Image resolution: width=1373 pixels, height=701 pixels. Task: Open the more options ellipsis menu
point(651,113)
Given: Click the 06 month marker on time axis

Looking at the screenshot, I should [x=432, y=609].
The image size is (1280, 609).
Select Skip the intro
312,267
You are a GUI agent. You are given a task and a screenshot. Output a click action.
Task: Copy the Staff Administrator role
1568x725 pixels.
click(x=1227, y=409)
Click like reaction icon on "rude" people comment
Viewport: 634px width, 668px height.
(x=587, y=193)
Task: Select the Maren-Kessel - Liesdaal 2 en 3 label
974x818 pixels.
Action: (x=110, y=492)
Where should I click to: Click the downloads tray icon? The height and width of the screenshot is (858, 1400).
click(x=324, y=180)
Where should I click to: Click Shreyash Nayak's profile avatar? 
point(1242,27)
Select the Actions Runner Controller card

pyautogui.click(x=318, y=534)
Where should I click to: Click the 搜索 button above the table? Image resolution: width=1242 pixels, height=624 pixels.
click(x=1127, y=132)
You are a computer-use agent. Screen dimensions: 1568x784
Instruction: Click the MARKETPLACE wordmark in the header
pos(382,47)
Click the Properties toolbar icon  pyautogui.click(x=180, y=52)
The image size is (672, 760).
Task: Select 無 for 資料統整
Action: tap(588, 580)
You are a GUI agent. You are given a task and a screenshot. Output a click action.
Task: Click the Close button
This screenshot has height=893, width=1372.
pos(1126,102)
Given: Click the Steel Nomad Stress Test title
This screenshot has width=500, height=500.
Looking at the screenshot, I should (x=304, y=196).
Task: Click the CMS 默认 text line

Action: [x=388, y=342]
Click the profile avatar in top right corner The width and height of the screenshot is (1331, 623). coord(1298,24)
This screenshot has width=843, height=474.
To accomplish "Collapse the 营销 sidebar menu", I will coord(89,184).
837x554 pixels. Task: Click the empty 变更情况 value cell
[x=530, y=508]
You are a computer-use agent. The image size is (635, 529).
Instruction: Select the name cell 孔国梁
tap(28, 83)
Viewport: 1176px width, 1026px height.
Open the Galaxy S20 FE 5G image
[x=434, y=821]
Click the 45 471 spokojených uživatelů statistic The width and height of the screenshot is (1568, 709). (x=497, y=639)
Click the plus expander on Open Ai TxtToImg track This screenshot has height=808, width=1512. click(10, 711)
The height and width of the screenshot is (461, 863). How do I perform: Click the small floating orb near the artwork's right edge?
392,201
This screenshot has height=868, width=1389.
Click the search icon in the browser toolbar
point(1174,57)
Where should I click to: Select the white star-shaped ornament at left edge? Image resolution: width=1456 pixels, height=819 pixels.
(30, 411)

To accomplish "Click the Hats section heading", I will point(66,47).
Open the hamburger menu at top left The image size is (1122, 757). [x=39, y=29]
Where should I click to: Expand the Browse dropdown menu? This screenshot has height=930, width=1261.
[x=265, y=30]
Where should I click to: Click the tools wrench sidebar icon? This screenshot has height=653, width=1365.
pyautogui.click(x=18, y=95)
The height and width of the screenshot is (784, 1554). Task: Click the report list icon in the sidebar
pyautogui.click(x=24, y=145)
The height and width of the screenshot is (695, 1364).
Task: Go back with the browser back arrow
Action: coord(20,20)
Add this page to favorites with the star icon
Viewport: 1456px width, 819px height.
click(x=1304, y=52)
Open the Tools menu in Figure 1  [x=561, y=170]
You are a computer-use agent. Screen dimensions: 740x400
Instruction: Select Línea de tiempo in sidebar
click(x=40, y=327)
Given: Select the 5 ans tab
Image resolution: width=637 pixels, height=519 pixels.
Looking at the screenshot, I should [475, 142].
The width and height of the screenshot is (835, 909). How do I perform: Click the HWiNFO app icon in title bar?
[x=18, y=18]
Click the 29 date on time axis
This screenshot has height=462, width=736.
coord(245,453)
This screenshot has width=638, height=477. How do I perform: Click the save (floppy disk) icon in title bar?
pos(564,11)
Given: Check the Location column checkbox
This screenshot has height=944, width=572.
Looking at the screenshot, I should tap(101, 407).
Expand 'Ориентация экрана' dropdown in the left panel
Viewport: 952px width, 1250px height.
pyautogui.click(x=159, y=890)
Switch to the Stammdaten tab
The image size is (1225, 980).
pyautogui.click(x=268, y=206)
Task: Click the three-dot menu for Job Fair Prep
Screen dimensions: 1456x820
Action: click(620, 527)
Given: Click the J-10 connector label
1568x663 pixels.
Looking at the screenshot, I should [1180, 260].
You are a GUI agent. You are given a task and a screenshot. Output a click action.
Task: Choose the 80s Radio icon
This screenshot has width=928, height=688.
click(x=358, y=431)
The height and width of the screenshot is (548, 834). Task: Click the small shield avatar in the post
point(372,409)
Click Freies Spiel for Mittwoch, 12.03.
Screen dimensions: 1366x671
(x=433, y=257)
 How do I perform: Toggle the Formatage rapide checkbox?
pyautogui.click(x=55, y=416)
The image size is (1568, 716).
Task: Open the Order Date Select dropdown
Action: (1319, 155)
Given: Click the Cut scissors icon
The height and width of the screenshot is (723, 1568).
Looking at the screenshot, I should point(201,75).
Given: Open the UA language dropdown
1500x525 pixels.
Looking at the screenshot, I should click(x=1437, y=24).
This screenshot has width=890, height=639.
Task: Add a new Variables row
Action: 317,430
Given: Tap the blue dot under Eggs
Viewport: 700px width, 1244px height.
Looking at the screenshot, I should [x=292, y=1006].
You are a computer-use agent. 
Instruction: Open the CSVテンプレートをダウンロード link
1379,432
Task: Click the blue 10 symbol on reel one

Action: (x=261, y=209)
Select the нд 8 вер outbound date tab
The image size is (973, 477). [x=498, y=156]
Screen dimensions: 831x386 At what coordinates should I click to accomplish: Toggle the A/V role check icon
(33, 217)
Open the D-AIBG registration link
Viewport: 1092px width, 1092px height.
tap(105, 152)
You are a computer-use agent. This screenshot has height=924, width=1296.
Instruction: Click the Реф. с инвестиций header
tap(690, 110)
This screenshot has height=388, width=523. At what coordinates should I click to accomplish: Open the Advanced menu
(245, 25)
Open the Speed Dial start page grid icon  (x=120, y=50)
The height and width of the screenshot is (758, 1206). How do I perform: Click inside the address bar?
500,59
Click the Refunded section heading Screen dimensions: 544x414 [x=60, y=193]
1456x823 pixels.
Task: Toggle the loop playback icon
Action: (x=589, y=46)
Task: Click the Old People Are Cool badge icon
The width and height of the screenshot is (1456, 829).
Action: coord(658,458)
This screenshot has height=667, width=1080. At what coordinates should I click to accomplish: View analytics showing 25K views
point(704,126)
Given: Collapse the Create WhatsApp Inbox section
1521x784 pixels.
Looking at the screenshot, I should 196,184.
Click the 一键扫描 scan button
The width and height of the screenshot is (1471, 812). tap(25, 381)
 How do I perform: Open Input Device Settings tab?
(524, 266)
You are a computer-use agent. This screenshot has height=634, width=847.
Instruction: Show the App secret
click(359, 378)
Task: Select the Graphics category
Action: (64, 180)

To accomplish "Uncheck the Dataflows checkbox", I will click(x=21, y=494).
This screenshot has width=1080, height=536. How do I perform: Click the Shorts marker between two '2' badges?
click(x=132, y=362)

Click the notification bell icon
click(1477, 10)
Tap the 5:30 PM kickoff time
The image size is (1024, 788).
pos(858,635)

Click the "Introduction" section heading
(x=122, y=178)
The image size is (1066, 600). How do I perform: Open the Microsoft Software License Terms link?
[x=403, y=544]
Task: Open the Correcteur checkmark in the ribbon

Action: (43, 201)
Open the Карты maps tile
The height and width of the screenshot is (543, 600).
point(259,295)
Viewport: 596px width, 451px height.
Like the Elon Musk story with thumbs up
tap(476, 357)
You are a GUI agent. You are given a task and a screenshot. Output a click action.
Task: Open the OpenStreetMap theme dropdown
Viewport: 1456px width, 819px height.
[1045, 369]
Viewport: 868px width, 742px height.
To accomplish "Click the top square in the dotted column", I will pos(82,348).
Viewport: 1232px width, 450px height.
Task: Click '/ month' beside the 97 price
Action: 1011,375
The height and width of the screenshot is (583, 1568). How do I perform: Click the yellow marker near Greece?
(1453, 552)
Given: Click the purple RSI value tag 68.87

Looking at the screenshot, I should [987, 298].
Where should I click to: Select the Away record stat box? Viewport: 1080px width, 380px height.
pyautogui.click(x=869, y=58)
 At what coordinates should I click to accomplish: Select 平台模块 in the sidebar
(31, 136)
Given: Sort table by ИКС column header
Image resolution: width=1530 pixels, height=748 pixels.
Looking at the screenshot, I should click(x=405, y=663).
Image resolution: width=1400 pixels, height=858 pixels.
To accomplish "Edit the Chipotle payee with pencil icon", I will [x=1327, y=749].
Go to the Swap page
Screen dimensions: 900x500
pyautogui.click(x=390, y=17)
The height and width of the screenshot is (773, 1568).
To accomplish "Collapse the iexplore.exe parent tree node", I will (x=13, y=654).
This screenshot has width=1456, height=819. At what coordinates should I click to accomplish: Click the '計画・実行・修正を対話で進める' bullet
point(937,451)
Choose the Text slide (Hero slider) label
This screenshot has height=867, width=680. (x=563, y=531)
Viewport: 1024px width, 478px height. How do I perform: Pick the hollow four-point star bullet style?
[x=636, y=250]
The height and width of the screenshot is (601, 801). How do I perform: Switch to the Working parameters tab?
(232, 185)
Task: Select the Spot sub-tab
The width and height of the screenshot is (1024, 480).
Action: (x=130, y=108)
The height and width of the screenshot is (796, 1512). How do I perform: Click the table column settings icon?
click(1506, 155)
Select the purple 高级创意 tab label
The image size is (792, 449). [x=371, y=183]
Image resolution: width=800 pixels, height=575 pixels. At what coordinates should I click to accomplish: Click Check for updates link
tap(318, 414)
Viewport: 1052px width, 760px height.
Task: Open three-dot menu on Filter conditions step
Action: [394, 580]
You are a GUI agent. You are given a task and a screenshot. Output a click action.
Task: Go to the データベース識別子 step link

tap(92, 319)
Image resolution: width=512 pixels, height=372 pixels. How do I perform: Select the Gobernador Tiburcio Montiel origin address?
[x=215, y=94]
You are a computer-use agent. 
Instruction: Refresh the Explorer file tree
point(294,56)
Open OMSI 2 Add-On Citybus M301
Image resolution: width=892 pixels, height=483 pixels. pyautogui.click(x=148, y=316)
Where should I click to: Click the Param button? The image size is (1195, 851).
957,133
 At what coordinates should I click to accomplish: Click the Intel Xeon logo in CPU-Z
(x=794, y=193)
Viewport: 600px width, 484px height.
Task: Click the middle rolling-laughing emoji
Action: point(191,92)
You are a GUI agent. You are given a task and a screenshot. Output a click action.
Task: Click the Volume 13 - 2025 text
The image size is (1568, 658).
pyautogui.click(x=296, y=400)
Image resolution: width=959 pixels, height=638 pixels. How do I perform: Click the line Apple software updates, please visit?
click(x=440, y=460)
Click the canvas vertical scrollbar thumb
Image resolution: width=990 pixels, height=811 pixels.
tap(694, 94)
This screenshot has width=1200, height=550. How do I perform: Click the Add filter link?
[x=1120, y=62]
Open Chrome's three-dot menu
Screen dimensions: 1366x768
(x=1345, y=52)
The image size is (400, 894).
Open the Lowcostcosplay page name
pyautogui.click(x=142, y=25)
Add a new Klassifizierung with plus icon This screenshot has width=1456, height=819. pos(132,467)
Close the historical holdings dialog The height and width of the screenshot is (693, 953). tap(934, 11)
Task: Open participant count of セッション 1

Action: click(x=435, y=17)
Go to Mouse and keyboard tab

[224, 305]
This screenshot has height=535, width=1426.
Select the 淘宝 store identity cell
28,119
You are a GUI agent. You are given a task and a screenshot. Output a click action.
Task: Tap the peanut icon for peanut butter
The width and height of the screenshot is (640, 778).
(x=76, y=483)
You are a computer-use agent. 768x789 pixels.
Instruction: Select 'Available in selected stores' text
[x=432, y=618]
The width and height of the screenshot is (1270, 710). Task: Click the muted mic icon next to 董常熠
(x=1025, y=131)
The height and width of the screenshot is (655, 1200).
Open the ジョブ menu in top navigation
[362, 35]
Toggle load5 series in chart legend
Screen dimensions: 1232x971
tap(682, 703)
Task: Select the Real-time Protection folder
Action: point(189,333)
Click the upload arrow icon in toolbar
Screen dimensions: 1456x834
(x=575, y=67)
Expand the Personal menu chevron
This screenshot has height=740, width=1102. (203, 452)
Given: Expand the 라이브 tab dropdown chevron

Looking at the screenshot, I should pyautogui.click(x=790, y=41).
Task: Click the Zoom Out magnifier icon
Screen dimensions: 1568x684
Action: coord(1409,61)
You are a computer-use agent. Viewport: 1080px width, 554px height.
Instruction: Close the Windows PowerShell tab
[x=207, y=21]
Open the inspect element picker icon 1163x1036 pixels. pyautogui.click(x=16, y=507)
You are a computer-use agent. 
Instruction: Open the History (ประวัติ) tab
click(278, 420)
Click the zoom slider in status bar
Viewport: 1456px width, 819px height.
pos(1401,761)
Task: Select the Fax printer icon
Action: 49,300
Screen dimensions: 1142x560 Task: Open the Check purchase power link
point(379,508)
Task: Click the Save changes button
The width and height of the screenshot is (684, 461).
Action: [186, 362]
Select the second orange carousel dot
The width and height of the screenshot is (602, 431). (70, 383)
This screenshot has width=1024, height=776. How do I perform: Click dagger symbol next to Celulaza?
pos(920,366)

———

## Directions for this task
Output the listing as a Markdown table, starting at the line containing "Select the second orange carousel dot" and ending at the last line of the listing, with both ends included. Use a Row column for the row number and a Line column for the line's text, and leave out any blank lines.

## Completed task
| Row | Line |
|---|---|
| 1 | Select the second orange carousel dot |
| 2 | The width and height of the screenshot is (602, 431). (70, 383) |
| 3 | This screenshot has width=1024, height=776. How do I perform: Click dagger symbol next to Celulaza? |
| 4 | pos(920,366) |